» GIVEN PASSAGE
^^^^^^^^

Then when he had walked off to the east with a measuring cord in his hand, he measured off a thousand cubits and had me wade through the water, which was ankle deep. Again he measured off another thousand and once more had me wade through the water, which was now knee deep. Again he measured off a thousand and had me wade; the water was up to my waist. Once more he measured off a thousand, but there was now a river through which I could not wade; for the water had risen so high it had become a river that could not be crossed except by swimming.

Ezekiel: 47: 3-5

After this Jesus found him in the temple area and said to him, “Look, you are well; do not sin any more, so that nothing worse may happen to you.”

John 5: 14

In the familiar vision of Ezekiel, we hear of the water that flows from the Temple and that is the source of life, fruitfulness, and fullness. Yet, as Rudolph Otto reminded us, the mystery of the Divine and the choice of life to the full carries also a sense of dread. As we read today of the experience of Ezekiel, we understand that to abandon small and petty lives and concerns into the river of God’s life is to find ourselves “in over our heads.”

^^^^^^^^

» AVAILABLE DATA
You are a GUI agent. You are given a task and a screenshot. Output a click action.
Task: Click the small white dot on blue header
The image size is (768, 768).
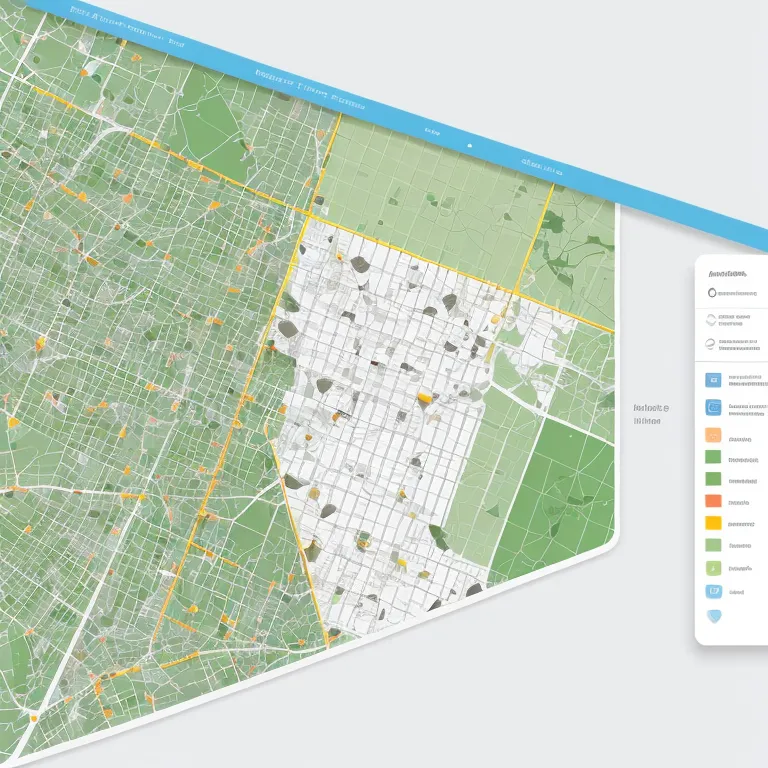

^^^^^^^^

» TASKS TO PERFORM
- 1) Answer from the Ezekiel reflection:
(a) How deep was the water after the first thousand cubits were measured?
(b) Where did Jesus find him?
(c) Who is named as having reminded us that the mystery of the Divine carries a sense of dread?
- 2) Translate this sentence from the Ezekiel reflection into Spanish: "Again he measured off another thousand and once more had me wade through the water, which was now knee deep."
The listing has no connection to the Ezekiel reflection.

» LIST OF SOLUTIONS
- 1)
(a) Ankle deep.
(b) In the temple area.
(c) Rudolph Otto.

- 2) De nuevo midió otros mil y una vez más me hizo vadear el agua, que ahora llegaba hasta las rodillas.